(Entries for locating text and elements)
━━━━━━━━━━━━━━━━━━━━

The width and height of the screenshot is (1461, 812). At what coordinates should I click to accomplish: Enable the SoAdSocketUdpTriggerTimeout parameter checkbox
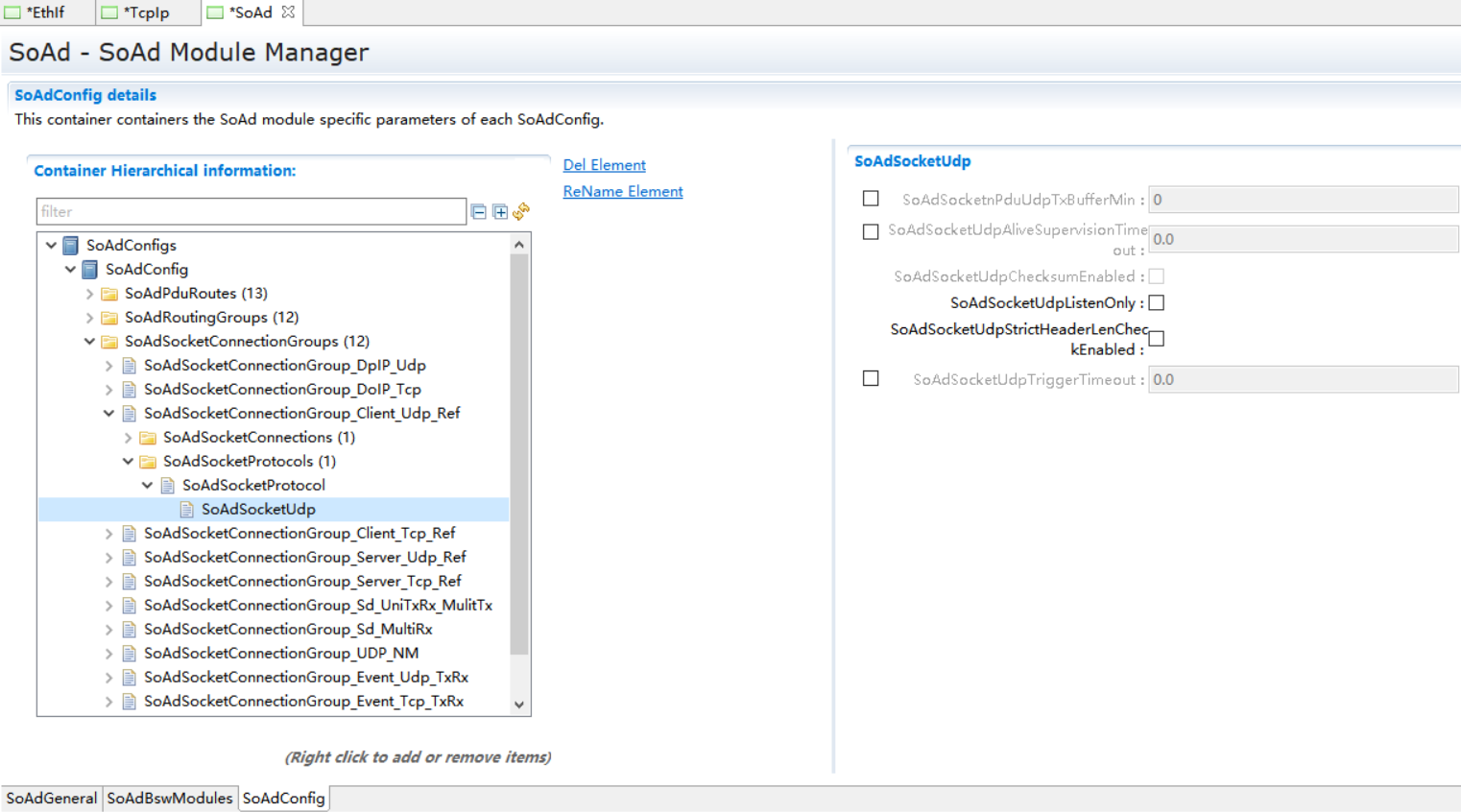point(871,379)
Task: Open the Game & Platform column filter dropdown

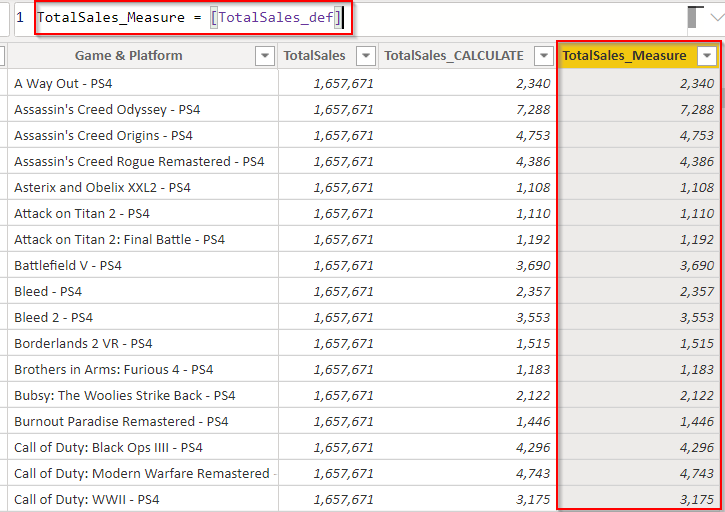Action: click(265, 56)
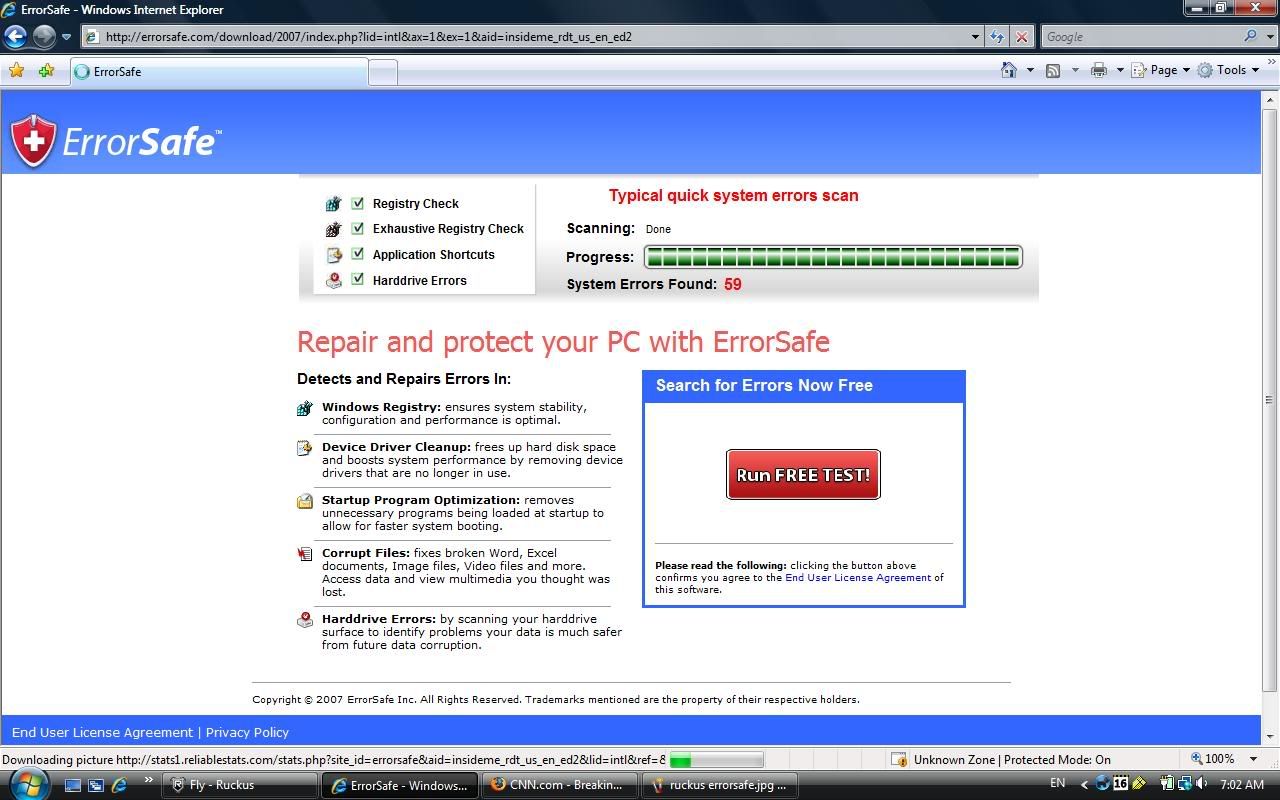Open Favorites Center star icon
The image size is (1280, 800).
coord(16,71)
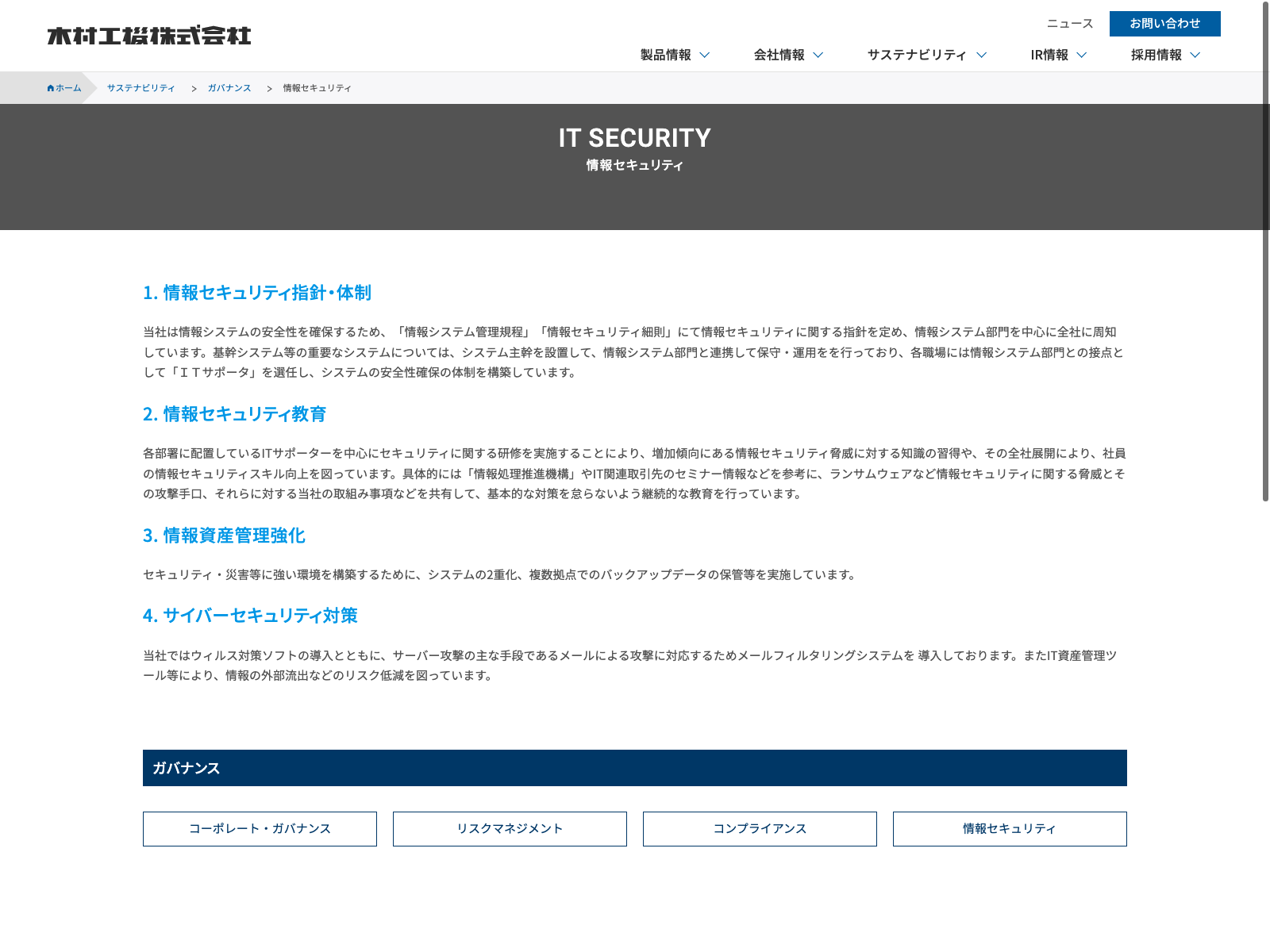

━━━━━━━━━━━━━━━━━━━━

_Objective:_
Copy the lines above verbatim, leaving out the pictures.

_Task response:_
The width and height of the screenshot is (1461, 812). At what coordinates should I click to accomplish: Enable the SoAdSocketUdpTriggerTimeout parameter checkbox
point(871,379)
Task: Open the Game & Platform column filter dropdown

Action: click(265, 56)
Open Favorites Center star icon
The image size is (1280, 800).
coord(16,71)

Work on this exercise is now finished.